Zou Taofen, whose former name was Zou Enrun, was born in East China's Fujian Province in 1895. In 1926, he became editor-in-chief of Life Weekly and began his great career in journalism.

When Zou presided over Life Weekly, he tried to reflect what were the social realities of the day in China. Because of its reforming spirit, the magazine's popularity grew and its circulation reached 155,000 copies, ranking it No.1 throughout the country.

When the 9.18 Event broke out in 1931 (the so-called "Mukden Incident" and the Japanese invasion of Manchuria), Zou devoted himself to the War of Resistance against Japan. The weapons he used to try to save China were his journalism and the publishing of books.

He was the first to publish articles exposing the atrocities committed by the Japanese army and he deprecated the policy of non-resistance fostered by the Kuomintang (KMT).

When the Japanese army attacked Shanghai, Zou launched an appeal in Life Weekly for donations to anti-Japanese organizations. He also founded the "Life" Hospital for the wounded in the war.

In July, 1932, Zou set up the Life Bookstore. Life Bookstores translated and published a large number of progressive books and became an important cultural base from which to spread Marxism.

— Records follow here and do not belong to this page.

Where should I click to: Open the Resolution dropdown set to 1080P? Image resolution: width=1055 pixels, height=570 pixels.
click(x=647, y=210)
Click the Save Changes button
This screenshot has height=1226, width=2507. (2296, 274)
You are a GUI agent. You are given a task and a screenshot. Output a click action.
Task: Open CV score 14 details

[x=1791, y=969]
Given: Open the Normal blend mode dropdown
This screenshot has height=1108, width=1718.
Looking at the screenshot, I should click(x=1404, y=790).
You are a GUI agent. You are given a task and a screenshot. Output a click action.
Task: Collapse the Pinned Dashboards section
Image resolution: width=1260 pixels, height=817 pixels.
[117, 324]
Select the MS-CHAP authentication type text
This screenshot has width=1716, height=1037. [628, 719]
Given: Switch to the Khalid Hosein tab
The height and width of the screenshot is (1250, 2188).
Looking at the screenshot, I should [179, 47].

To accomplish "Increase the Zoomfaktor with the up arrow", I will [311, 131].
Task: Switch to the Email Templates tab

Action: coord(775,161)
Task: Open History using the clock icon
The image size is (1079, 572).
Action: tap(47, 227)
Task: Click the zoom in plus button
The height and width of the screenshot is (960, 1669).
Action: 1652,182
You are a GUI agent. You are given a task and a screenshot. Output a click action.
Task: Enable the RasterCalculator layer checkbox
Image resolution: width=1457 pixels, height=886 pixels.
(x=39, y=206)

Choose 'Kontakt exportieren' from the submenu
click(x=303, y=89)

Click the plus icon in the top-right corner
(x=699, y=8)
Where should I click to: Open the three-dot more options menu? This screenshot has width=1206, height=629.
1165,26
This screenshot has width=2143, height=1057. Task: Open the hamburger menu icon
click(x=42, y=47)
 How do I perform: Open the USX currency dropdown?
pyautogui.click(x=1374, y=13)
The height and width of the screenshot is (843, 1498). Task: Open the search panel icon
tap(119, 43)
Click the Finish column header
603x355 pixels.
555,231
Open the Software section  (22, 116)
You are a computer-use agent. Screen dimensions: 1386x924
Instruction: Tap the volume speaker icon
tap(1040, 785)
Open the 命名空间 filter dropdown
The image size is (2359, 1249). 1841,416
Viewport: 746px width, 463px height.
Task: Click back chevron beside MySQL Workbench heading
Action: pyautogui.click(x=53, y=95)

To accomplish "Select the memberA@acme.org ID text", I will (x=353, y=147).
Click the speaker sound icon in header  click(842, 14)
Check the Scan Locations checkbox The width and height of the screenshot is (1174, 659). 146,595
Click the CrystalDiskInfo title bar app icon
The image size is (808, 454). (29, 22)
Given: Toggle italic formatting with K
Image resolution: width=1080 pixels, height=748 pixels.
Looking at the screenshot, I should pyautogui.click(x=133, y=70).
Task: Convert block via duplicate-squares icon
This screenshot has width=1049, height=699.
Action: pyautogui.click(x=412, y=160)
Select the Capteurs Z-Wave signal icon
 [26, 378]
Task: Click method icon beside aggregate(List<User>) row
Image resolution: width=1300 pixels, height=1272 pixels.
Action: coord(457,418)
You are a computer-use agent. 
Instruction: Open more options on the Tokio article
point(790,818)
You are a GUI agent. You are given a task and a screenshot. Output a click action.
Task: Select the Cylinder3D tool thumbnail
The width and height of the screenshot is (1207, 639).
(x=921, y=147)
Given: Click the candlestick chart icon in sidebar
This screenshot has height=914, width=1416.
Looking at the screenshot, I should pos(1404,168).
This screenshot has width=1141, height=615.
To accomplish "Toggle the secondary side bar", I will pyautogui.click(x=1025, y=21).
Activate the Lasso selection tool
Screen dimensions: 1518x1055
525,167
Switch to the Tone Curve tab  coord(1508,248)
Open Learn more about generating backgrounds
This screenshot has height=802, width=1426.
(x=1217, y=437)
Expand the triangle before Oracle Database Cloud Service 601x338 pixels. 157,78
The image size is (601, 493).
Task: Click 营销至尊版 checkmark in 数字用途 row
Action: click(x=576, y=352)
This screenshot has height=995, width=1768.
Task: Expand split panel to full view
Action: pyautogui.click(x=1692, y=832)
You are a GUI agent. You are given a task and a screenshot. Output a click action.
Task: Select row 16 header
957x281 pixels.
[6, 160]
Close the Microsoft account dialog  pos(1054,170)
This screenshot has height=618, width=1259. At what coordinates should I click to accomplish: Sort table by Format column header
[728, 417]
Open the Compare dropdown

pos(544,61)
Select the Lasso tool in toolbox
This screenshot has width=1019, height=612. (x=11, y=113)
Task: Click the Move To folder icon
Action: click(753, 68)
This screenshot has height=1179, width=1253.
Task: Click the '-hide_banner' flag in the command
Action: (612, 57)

Zou went into exile in 1933 because of Kuomintang persecution. On his return in 1935 he established "Popular Life" to continue his struggle for Chinese victory against the Japanese invaders but he was arrested by the Kuomintang in 1936. In 1937 on his release, he published, "Fighting the Invading Army","Nationwide Resistance War", "Popular Life". He died in 1944 from brain cancer.